What were actually the last orders at Penguin on the bar’s fateful last night on 604 Remedios Street? Was it Richard’s alchemical Kahlua tequila mix that onetime left me reeling like an albatross on acid? I managed to trudge home not knowing who I was and what the hell I was doing there. Did Ole Torbergsen the Norwegian regular buy a round of drinks for everyone? Did Ronnie Lazaro, Pinikpikan’s Billy Bonnevie, or Lav Diaz show up with illuminations tangled in their hair? Did the strange gravely woman (who never said a word until she saw Scott Garceau and suddenly transformed into Smiley Cyrus) sit at the bar and order her favorite Pale? Did anybody turn off the television set that beamed the eternal Mao? Were you there?
Before the final curtain was drawn, Noli performed Michael Jackson and Steely Dan medleys. Never have I heard a guitar played that way — and I have seen John McLaughlin and Tuck Andres in gigs. (I’m not saying Noli is better, only he’s different.) In one passage you could almost hear Walter Becker harmonizing with Donald Fagen.
That was the night of the expanding man.
Then Emy Fortuno sang a Rolling Stones number with Noli, You Can’t Always Get What You Want.

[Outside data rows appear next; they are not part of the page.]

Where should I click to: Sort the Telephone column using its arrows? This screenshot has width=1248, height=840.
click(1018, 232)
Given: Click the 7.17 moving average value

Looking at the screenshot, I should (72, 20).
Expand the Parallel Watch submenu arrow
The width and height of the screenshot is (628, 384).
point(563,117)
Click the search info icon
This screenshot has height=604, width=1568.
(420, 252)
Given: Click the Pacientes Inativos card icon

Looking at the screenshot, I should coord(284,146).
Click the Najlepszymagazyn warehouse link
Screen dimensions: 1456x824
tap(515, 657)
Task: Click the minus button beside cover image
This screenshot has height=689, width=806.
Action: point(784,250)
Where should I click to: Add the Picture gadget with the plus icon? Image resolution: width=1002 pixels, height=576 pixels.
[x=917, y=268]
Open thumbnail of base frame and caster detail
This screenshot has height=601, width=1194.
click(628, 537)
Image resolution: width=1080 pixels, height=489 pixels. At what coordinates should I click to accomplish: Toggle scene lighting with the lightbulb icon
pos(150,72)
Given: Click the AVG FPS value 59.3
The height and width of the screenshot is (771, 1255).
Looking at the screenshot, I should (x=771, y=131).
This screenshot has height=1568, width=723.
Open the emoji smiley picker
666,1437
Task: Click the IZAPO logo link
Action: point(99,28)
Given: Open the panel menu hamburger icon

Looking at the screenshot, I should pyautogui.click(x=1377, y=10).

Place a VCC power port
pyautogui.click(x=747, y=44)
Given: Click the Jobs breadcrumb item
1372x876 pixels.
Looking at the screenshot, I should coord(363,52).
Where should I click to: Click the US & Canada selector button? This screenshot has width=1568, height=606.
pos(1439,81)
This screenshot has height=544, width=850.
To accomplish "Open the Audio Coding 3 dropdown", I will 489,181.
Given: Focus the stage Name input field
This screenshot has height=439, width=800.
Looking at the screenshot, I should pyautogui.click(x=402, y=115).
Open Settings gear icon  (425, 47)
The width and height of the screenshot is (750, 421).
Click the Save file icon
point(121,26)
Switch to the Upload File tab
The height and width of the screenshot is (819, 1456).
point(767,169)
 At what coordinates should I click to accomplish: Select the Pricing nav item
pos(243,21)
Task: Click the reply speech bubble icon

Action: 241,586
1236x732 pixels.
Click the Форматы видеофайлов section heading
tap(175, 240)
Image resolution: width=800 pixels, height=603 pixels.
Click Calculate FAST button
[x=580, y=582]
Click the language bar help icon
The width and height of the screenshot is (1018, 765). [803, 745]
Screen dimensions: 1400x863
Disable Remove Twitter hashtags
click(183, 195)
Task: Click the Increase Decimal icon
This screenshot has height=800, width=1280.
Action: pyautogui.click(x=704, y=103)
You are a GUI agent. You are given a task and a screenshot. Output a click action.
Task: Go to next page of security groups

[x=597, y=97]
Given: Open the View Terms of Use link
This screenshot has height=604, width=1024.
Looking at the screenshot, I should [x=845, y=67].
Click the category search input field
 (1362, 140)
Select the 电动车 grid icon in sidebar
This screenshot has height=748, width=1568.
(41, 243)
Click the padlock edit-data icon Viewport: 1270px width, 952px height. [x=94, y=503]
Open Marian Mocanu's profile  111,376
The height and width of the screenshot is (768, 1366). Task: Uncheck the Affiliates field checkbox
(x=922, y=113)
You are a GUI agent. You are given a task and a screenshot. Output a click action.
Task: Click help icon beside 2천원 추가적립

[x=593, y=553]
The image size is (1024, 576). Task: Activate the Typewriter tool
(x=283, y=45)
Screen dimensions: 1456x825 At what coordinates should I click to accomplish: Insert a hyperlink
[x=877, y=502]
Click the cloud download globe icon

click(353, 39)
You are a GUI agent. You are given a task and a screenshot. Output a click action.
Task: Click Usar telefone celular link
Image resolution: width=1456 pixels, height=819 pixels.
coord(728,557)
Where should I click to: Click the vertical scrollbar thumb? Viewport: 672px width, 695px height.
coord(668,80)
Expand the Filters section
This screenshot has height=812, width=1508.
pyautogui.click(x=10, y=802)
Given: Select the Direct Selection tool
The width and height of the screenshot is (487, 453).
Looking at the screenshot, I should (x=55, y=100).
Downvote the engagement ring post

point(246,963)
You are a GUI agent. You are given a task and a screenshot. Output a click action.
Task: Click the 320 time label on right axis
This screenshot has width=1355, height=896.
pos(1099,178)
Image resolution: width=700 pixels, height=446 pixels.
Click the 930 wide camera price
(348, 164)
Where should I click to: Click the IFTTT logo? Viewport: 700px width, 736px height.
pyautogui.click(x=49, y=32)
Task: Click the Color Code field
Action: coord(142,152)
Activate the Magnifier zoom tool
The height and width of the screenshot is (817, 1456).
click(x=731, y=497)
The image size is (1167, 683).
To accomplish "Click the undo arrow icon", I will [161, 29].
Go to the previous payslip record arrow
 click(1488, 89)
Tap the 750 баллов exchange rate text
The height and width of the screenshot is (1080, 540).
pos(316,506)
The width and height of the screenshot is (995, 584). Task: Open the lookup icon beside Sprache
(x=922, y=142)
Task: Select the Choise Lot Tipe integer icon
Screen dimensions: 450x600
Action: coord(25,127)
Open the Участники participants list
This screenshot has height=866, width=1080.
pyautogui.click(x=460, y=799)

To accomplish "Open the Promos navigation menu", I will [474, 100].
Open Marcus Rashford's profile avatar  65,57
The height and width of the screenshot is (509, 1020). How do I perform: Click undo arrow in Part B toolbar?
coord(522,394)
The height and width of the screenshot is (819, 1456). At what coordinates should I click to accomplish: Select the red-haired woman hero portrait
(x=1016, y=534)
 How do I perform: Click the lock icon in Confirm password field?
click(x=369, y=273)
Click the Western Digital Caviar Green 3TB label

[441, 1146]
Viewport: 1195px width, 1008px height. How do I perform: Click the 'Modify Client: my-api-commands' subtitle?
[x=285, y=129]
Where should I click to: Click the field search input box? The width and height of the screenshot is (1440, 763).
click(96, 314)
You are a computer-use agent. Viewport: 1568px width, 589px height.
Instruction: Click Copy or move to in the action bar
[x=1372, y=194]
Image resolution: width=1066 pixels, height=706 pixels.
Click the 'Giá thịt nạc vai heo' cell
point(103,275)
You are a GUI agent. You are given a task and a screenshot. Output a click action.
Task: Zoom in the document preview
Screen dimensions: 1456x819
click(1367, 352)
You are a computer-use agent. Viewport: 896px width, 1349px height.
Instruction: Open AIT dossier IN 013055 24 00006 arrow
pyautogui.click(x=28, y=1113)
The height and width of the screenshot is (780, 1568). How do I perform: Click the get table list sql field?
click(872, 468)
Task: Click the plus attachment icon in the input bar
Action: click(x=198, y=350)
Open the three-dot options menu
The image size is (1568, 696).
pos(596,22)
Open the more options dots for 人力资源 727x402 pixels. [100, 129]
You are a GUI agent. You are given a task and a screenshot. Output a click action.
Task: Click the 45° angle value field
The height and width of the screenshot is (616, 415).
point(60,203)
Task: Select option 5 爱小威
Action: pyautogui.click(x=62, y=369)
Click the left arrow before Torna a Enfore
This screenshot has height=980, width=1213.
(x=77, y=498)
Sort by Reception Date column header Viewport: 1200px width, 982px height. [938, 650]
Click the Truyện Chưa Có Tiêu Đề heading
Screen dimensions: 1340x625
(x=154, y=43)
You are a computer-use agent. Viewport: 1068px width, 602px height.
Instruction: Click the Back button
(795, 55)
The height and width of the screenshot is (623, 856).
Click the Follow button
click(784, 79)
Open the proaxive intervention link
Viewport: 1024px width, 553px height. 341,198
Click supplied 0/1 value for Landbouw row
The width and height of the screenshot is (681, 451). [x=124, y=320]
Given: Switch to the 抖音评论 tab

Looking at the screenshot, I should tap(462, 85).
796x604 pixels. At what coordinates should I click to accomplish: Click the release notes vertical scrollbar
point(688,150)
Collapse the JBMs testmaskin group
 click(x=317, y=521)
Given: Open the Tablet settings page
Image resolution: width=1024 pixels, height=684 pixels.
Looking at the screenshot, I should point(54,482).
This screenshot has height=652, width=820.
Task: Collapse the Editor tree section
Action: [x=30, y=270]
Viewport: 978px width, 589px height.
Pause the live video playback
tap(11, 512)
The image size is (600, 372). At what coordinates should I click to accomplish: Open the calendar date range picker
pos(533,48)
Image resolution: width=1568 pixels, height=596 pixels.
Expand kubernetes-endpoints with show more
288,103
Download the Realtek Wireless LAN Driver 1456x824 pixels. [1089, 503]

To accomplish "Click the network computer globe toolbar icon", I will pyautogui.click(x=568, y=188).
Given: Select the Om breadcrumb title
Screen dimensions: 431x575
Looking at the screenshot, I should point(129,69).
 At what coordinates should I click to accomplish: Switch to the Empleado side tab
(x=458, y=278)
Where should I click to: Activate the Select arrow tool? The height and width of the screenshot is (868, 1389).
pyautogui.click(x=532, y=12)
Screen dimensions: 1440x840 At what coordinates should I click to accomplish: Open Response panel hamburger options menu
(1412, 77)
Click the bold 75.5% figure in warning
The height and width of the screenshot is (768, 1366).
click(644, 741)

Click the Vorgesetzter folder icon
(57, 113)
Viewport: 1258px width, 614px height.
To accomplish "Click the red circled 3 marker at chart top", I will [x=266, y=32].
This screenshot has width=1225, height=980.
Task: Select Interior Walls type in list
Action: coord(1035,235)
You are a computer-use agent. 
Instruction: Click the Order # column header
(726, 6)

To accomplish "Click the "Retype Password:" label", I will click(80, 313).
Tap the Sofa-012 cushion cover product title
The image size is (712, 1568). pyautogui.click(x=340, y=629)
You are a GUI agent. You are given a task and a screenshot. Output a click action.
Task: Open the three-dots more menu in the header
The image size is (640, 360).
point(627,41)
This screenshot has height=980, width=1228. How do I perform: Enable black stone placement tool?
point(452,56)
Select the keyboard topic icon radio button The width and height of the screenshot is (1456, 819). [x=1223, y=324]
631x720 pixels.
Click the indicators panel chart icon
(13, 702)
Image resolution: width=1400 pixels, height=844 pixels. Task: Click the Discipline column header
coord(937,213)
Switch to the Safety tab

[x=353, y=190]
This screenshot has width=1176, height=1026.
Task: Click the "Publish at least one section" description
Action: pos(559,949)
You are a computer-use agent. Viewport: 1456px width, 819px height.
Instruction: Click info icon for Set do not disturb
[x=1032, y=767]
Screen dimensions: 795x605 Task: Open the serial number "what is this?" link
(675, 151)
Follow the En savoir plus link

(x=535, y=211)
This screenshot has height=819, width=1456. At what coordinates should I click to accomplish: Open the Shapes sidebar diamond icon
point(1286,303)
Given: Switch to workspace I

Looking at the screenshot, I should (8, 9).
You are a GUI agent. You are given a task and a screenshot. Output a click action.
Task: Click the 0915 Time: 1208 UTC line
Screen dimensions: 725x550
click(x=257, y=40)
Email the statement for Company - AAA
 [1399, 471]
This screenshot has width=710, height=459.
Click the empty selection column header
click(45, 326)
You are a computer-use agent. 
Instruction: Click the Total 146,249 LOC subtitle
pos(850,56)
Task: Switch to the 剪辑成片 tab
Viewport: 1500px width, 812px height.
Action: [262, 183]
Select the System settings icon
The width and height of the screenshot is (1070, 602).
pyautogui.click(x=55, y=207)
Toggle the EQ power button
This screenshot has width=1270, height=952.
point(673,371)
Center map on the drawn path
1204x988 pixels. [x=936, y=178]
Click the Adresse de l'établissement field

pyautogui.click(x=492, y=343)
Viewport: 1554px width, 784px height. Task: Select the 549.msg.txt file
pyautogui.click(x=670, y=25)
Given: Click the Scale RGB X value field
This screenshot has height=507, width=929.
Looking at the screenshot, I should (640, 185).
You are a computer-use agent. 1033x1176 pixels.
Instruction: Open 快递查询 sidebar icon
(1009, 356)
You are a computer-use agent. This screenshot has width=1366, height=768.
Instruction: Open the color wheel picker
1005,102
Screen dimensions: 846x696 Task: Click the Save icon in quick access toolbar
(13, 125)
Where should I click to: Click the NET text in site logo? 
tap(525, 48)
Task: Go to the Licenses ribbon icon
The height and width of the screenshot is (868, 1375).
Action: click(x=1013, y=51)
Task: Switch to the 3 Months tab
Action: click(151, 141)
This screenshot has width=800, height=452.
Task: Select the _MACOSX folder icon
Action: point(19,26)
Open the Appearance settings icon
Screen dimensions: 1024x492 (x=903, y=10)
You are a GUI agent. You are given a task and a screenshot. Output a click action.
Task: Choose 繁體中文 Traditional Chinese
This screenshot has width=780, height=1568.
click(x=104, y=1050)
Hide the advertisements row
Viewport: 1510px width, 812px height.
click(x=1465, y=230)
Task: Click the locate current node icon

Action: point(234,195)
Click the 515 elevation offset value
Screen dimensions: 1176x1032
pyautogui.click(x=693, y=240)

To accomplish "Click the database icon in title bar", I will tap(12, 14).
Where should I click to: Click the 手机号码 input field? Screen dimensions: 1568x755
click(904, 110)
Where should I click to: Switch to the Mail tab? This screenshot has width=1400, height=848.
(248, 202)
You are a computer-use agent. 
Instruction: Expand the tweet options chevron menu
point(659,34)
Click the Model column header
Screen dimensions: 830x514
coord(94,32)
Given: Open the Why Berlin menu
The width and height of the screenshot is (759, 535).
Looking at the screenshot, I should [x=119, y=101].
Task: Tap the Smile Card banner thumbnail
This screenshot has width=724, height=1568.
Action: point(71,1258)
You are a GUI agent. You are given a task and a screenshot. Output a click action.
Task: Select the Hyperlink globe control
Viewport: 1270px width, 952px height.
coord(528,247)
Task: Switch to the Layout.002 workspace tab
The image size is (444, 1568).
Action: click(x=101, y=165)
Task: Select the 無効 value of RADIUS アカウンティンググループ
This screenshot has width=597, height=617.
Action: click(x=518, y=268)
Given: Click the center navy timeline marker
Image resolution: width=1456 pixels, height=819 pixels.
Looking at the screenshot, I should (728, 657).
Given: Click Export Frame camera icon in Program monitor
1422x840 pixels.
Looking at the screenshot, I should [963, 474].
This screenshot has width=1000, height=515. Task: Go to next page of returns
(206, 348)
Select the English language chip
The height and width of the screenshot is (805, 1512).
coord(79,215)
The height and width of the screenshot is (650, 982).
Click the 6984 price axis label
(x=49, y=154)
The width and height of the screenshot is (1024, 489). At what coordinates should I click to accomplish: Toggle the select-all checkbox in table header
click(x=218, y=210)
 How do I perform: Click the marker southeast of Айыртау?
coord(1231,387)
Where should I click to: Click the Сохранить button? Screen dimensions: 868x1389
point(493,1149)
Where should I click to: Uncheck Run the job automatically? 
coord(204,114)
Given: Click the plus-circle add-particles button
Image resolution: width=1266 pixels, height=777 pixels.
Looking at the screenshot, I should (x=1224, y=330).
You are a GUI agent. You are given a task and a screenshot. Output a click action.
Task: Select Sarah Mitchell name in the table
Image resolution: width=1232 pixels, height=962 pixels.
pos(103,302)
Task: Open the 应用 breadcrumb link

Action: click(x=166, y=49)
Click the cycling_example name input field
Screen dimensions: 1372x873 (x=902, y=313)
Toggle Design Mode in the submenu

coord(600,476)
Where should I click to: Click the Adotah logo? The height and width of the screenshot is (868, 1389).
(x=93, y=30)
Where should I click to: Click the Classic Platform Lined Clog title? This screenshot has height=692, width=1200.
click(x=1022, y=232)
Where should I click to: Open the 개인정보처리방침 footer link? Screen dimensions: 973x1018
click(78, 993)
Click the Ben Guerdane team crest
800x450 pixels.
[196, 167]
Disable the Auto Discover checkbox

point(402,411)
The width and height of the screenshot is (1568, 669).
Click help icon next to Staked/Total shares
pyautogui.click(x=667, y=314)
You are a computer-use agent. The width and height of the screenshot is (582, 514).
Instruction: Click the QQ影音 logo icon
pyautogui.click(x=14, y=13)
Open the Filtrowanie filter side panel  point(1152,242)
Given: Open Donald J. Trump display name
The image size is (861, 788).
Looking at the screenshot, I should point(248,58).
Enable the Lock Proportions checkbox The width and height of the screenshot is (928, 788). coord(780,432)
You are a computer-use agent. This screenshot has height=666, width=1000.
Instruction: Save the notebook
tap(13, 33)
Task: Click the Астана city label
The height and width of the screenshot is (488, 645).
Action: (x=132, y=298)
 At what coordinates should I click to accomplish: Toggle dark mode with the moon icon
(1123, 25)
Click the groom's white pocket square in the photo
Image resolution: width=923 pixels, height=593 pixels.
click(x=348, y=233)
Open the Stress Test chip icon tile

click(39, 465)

A fitting epitaph for a place on the scrap of land in Malate that we hoped would stay there forever.
Ah, this void created by Penguin. What I would miss the most — well, aside from hearing Noli Aurillo pluck the whole orchestral parts of The Beatles’ A Day in the Life, or Jayman Alviar’s persistent drumming in whatever group, as well as chatting with French, Spanish and Australian expatriates working wonders in art institutions and NGOs — are the people who make the place happen. Vic Mateo. Richard Cabig. Alex “Master Idol” de los Santos. Billy Flores. Yul who let us in for free on gig nights. Muses Cecile and Farge. Just the whole damn team.
So long, and thanks for all the fish crackers.